» Prompt: The data below is to be set down again exactly as written.

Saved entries

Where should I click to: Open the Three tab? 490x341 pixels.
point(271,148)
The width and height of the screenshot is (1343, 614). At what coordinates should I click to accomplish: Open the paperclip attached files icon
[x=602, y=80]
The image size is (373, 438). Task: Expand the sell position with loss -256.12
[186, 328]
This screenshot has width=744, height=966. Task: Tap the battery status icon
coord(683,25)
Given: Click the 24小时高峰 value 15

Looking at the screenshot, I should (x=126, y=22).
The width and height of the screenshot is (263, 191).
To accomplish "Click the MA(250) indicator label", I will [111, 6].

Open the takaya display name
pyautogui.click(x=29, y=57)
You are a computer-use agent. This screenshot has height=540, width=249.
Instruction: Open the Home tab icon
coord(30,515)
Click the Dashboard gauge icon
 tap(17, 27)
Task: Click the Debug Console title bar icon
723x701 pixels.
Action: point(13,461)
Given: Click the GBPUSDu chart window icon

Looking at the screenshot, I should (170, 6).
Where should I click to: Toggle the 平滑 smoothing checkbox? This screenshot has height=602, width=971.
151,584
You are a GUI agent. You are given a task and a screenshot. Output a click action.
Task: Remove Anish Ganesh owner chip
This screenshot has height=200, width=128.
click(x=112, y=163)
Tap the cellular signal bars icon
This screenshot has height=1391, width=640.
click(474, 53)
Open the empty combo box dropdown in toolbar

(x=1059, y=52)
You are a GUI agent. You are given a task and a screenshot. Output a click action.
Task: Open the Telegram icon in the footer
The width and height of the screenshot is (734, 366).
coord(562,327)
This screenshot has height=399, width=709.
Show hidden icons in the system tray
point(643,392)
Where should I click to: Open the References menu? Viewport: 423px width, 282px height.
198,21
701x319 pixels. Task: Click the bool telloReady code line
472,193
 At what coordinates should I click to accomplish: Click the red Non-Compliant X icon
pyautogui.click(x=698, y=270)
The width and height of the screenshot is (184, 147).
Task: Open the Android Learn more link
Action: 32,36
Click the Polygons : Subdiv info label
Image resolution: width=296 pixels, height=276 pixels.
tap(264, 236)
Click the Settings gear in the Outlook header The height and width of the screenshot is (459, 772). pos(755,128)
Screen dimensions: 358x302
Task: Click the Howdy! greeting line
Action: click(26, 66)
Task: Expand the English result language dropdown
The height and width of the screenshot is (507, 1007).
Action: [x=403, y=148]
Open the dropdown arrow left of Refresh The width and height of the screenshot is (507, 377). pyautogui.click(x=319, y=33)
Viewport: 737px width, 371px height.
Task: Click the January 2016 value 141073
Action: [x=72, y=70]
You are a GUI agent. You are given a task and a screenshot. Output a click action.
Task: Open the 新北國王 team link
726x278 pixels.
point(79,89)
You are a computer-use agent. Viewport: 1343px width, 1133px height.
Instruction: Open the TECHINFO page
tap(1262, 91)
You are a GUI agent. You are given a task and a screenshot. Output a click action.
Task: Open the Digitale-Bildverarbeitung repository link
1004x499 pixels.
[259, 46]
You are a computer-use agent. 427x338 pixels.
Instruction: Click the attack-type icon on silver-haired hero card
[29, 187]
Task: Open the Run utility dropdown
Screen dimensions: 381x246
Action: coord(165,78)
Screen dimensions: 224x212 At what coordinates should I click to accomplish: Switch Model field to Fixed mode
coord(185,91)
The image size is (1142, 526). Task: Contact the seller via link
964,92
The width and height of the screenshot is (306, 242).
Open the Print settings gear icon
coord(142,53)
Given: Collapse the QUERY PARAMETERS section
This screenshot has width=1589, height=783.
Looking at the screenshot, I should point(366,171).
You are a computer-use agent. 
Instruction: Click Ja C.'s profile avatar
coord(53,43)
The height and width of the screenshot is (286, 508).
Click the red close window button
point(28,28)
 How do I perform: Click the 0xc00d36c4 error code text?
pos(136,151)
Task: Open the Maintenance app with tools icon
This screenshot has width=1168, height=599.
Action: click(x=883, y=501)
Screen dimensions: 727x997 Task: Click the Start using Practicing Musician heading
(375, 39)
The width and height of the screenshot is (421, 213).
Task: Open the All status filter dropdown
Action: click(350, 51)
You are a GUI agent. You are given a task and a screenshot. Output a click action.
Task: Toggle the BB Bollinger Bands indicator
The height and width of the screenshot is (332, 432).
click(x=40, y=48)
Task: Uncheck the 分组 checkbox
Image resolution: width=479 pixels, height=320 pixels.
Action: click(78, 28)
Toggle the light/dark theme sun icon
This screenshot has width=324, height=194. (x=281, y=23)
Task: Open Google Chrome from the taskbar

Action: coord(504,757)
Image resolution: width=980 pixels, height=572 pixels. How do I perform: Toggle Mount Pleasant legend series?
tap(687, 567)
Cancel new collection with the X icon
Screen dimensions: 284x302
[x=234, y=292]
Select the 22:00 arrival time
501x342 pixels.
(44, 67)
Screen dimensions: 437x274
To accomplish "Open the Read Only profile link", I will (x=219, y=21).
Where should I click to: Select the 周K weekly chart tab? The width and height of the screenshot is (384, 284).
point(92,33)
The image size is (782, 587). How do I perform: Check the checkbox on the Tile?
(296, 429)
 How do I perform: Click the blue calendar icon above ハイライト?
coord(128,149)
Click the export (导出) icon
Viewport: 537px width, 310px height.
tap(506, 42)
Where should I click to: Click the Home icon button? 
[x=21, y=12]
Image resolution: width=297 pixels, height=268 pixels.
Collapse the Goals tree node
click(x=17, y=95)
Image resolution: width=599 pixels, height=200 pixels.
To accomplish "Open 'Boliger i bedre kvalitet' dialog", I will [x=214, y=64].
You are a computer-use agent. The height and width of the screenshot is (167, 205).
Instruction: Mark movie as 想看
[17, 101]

» Response below:
Where should I click to: Open the Three tab? 490x341 pixels.
point(271,148)
The width and height of the screenshot is (1343, 614). At what coordinates should I click to accomplish: Open the paperclip attached files icon
[x=602, y=80]
The image size is (373, 438). Task: Expand the sell position with loss -256.12
[186, 328]
This screenshot has width=744, height=966. Task: Tap the battery status icon
coord(683,25)
Given: Click the 24小时高峰 value 15

Looking at the screenshot, I should (x=126, y=22).
The width and height of the screenshot is (263, 191).
To accomplish "Click the MA(250) indicator label", I will [111, 6].

Open the takaya display name
pyautogui.click(x=29, y=57)
You are a computer-use agent. This screenshot has height=540, width=249.
Instruction: Open the Home tab icon
coord(30,515)
Click the Dashboard gauge icon
 tap(17, 27)
Task: Click the Debug Console title bar icon
723x701 pixels.
Action: point(13,461)
Given: Click the GBPUSDu chart window icon

Looking at the screenshot, I should (170, 6).
Where should I click to: Toggle the 平滑 smoothing checkbox? This screenshot has height=602, width=971.
151,584
You are a GUI agent. You are given a task and a screenshot. Output a click action.
Task: Remove Anish Ganesh owner chip
This screenshot has height=200, width=128.
click(x=112, y=163)
Tap the cellular signal bars icon
This screenshot has height=1391, width=640.
click(474, 53)
Open the empty combo box dropdown in toolbar

(x=1059, y=52)
You are a GUI agent. You are given a task and a screenshot. Output a click action.
Task: Open the Telegram icon in the footer
The width and height of the screenshot is (734, 366).
coord(562,327)
This screenshot has height=399, width=709.
Show hidden icons in the system tray
point(643,392)
Where should I click to: Open the References menu? Viewport: 423px width, 282px height.
198,21
701x319 pixels. Task: Click the bool telloReady code line
472,193
 At what coordinates should I click to accomplish: Click the red Non-Compliant X icon
pyautogui.click(x=698, y=270)
The width and height of the screenshot is (184, 147).
Task: Open the Android Learn more link
Action: 32,36
Click the Polygons : Subdiv info label
Image resolution: width=296 pixels, height=276 pixels.
tap(264, 236)
Click the Settings gear in the Outlook header The height and width of the screenshot is (459, 772). pos(755,128)
Screen dimensions: 358x302
Task: Click the Howdy! greeting line
Action: click(26, 66)
Task: Expand the English result language dropdown
The height and width of the screenshot is (507, 1007).
Action: [x=403, y=148]
Open the dropdown arrow left of Refresh The width and height of the screenshot is (507, 377). pyautogui.click(x=319, y=33)
Viewport: 737px width, 371px height.
Task: Click the January 2016 value 141073
Action: [x=72, y=70]
You are a GUI agent. You are given a task and a screenshot. Output a click action.
Task: Open the 新北國王 team link
726x278 pixels.
point(79,89)
You are a computer-use agent. Viewport: 1343px width, 1133px height.
Instruction: Open the TECHINFO page
tap(1262, 91)
You are a GUI agent. You are given a task and a screenshot. Output a click action.
Task: Open the Digitale-Bildverarbeitung repository link
1004x499 pixels.
[259, 46]
You are a computer-use agent. 427x338 pixels.
Instruction: Click the attack-type icon on silver-haired hero card
[29, 187]
Task: Open the Run utility dropdown
Screen dimensions: 381x246
Action: coord(165,78)
Screen dimensions: 224x212 At what coordinates should I click to accomplish: Switch Model field to Fixed mode
coord(185,91)
The image size is (1142, 526). Task: Contact the seller via link
964,92
The width and height of the screenshot is (306, 242).
Open the Print settings gear icon
coord(142,53)
Given: Collapse the QUERY PARAMETERS section
This screenshot has width=1589, height=783.
Looking at the screenshot, I should point(366,171).
You are a computer-use agent. 
Instruction: Click Ja C.'s profile avatar
coord(53,43)
The height and width of the screenshot is (286, 508).
Click the red close window button
point(28,28)
 How do I perform: Click the 0xc00d36c4 error code text?
pos(136,151)
Task: Open the Maintenance app with tools icon
This screenshot has width=1168, height=599.
Action: click(x=883, y=501)
Screen dimensions: 727x997 Task: Click the Start using Practicing Musician heading
(375, 39)
The width and height of the screenshot is (421, 213).
Task: Open the All status filter dropdown
Action: click(350, 51)
You are a GUI agent. You are given a task and a screenshot. Output a click action.
Task: Toggle the BB Bollinger Bands indicator
The height and width of the screenshot is (332, 432).
click(x=40, y=48)
Task: Uncheck the 分组 checkbox
Image resolution: width=479 pixels, height=320 pixels.
Action: click(78, 28)
Toggle the light/dark theme sun icon
This screenshot has width=324, height=194. (x=281, y=23)
Task: Open Google Chrome from the taskbar

Action: coord(504,757)
Image resolution: width=980 pixels, height=572 pixels. How do I perform: Toggle Mount Pleasant legend series?
tap(687, 567)
Cancel new collection with the X icon
Screen dimensions: 284x302
[x=234, y=292]
Select the 22:00 arrival time
501x342 pixels.
(44, 67)
Screen dimensions: 437x274
To accomplish "Open the Read Only profile link", I will (x=219, y=21).
Where should I click to: Select the 周K weekly chart tab? The width and height of the screenshot is (384, 284).
point(92,33)
The image size is (782, 587). How do I perform: Check the checkbox on the Tile?
(296, 429)
 How do I perform: Click the blue calendar icon above ハイライト?
coord(128,149)
Click the export (导出) icon
Viewport: 537px width, 310px height.
tap(506, 42)
Where should I click to: Click the Home icon button? 
[x=21, y=12]
Image resolution: width=297 pixels, height=268 pixels.
Collapse the Goals tree node
click(x=17, y=95)
Image resolution: width=599 pixels, height=200 pixels.
To accomplish "Open 'Boliger i bedre kvalitet' dialog", I will [x=214, y=64].
You are a computer-use agent. The height and width of the screenshot is (167, 205).
Instruction: Mark movie as 想看
[17, 101]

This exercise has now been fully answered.